**YOUR GOAL:** Skip the pictures and retype exactly the lines from the one holding "Task: Select the" through the end of the entries.

(Collected data)
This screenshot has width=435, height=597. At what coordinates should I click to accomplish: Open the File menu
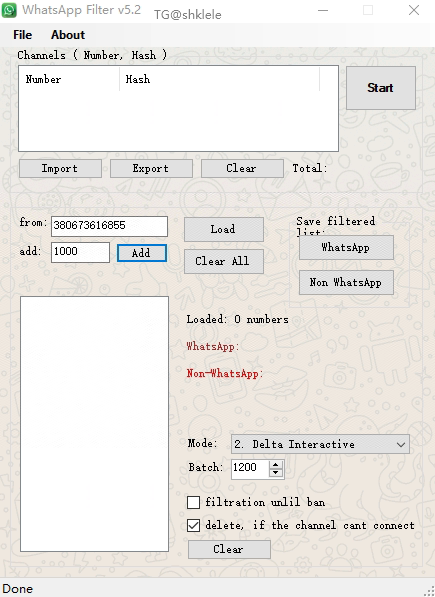[22, 35]
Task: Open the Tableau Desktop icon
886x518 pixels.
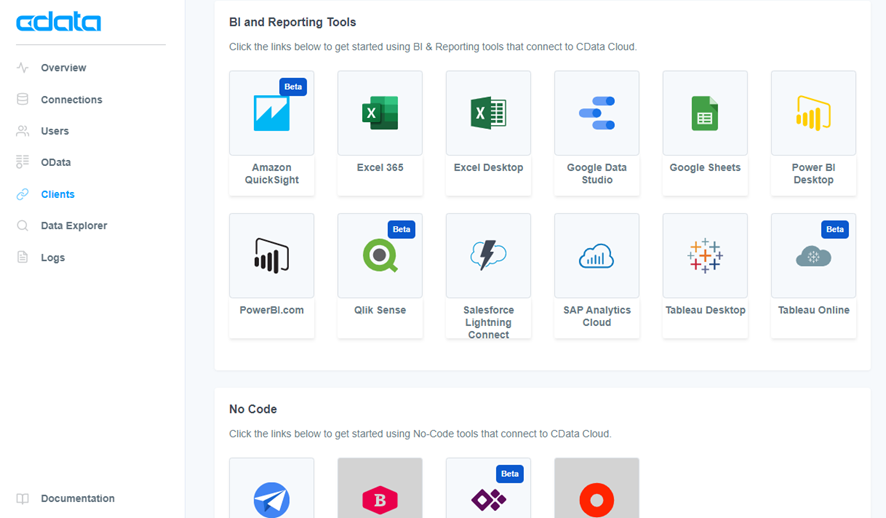Action: pos(705,255)
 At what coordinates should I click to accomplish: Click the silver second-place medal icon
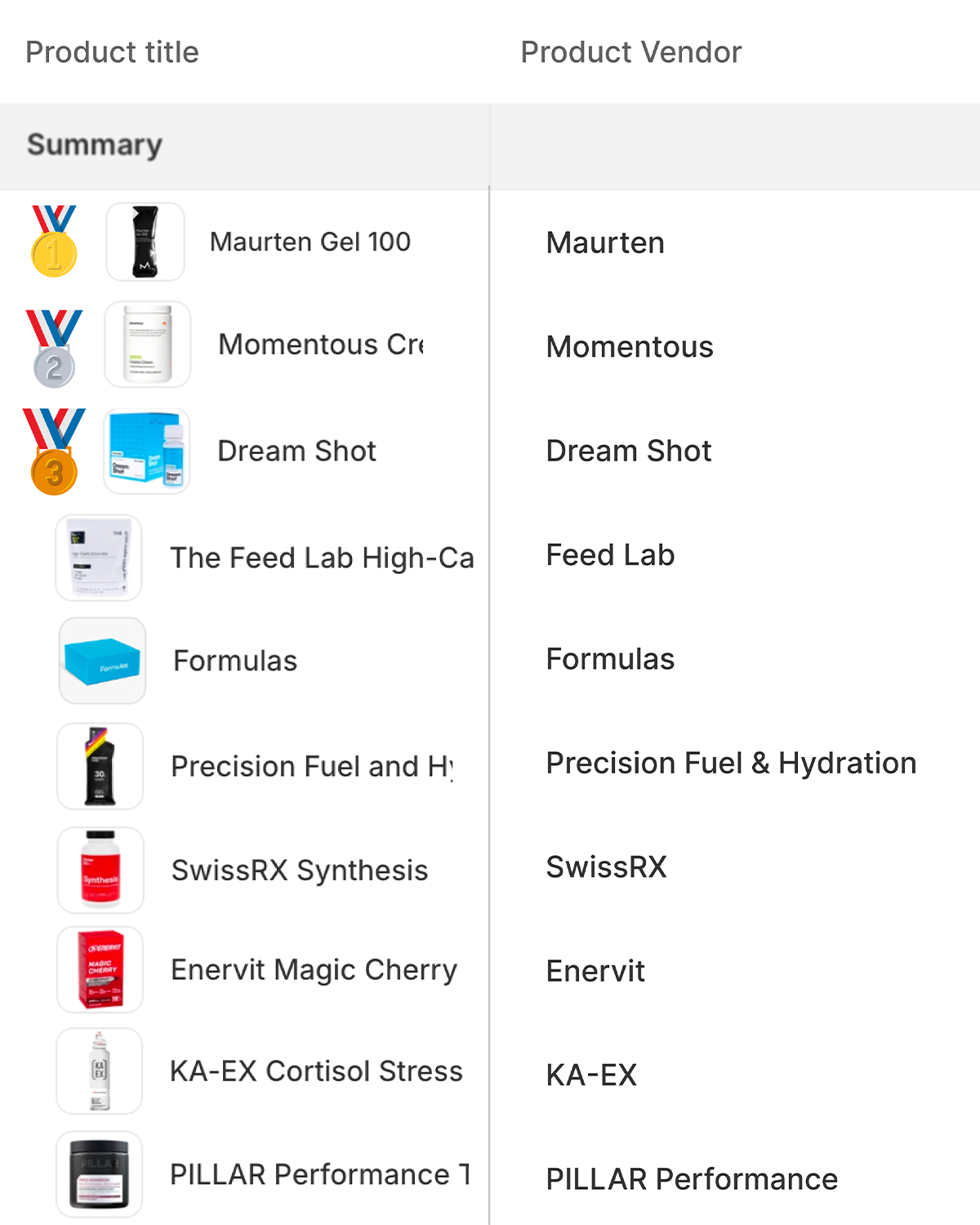pos(54,349)
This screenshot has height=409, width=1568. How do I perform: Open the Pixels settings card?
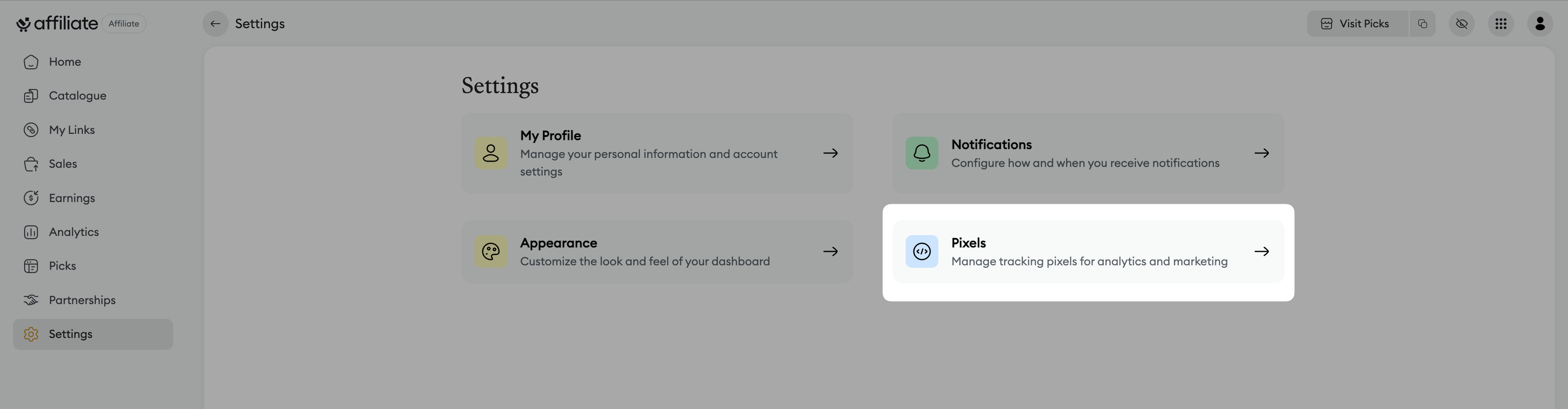click(x=1088, y=251)
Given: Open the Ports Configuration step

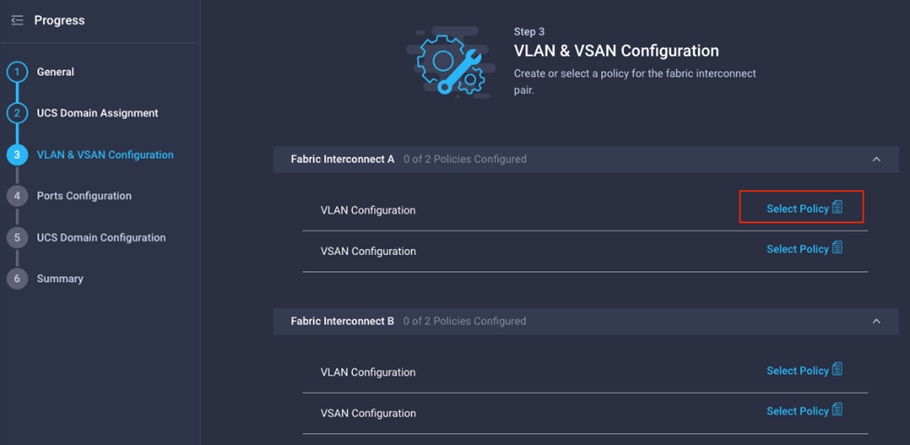Looking at the screenshot, I should click(x=84, y=196).
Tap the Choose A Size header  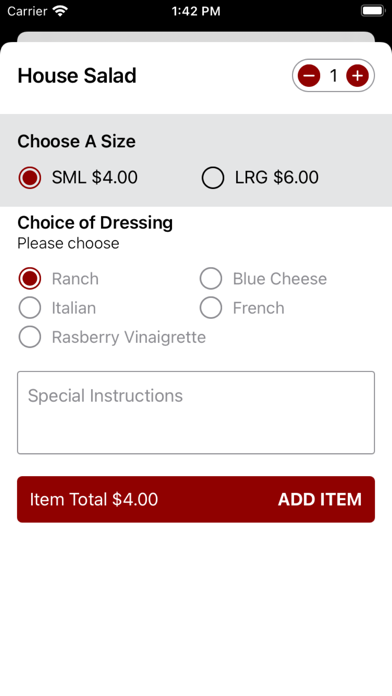click(76, 141)
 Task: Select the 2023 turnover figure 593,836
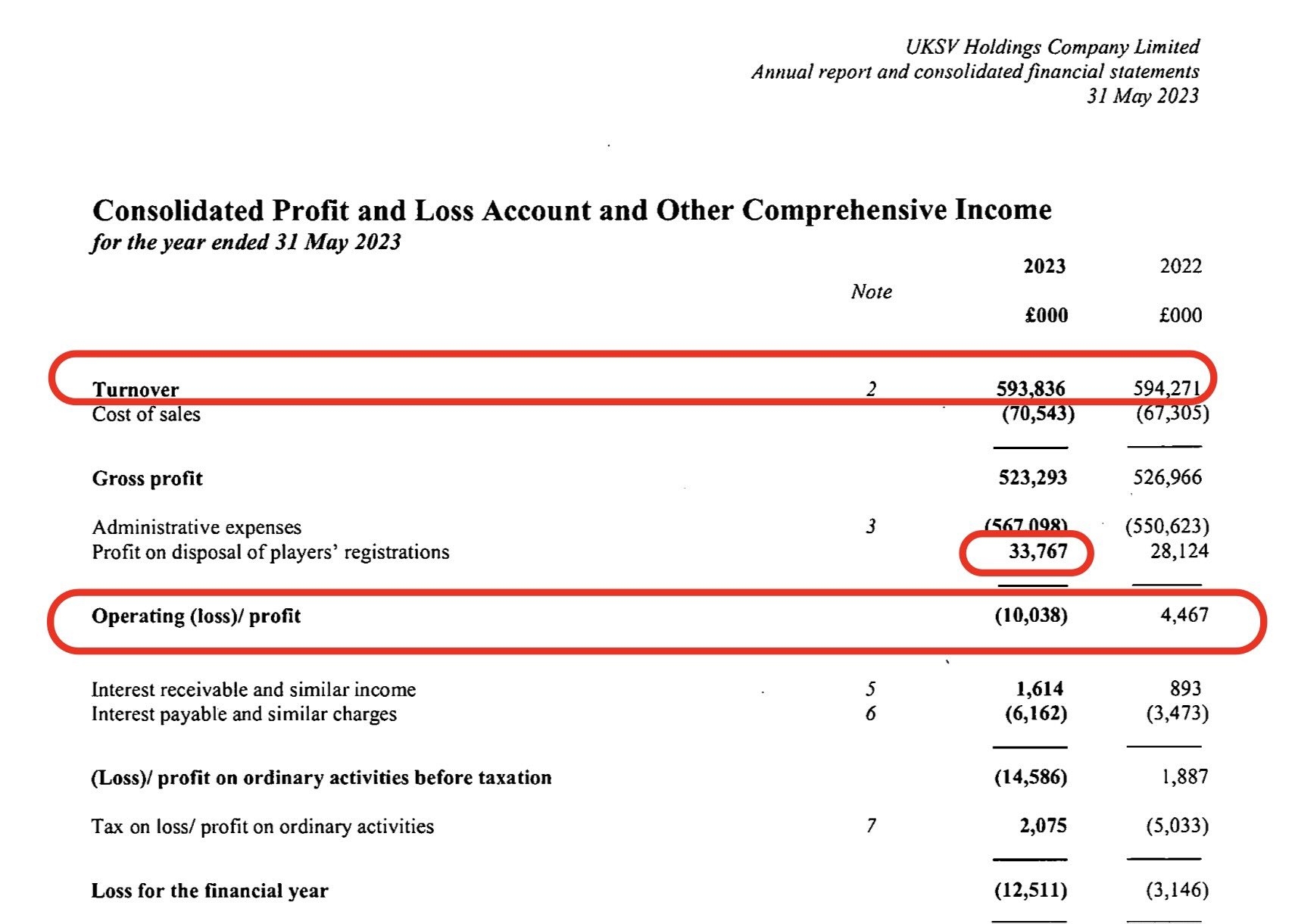point(1031,389)
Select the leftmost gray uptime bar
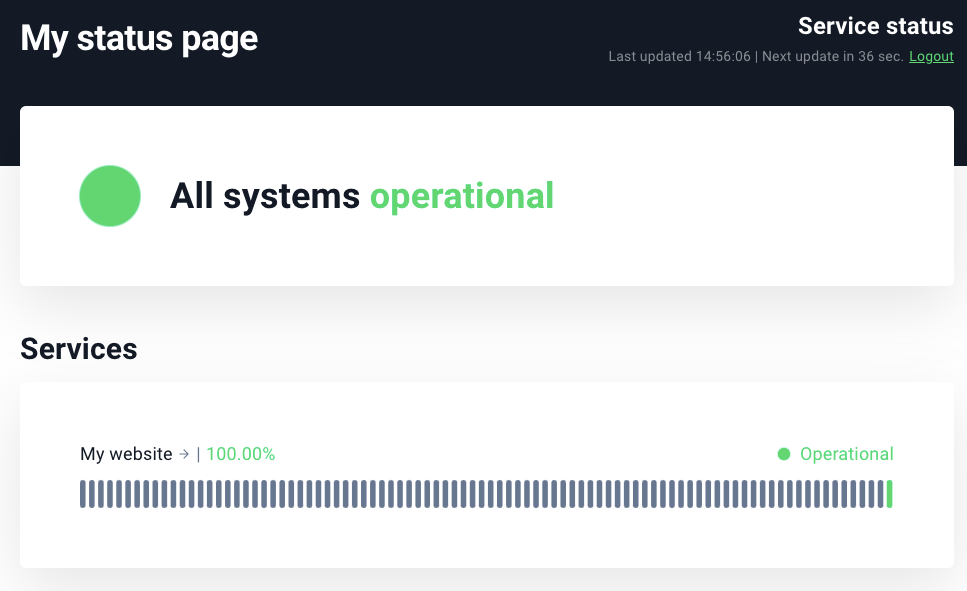 [83, 494]
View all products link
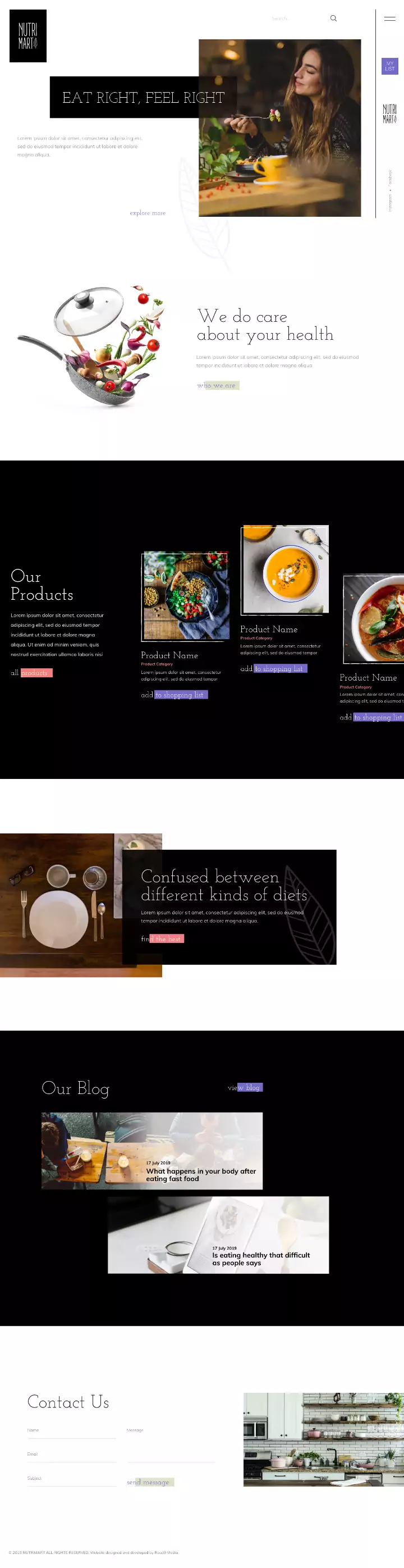This screenshot has height=1568, width=404. 31,673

**RESULT OF THIS TASK:**
 Task: Select the 2023 turnover figure 593,836
point(1031,389)
Select the leftmost gray uptime bar
 [83, 494]
View all products link
This screenshot has height=1568, width=404. 31,673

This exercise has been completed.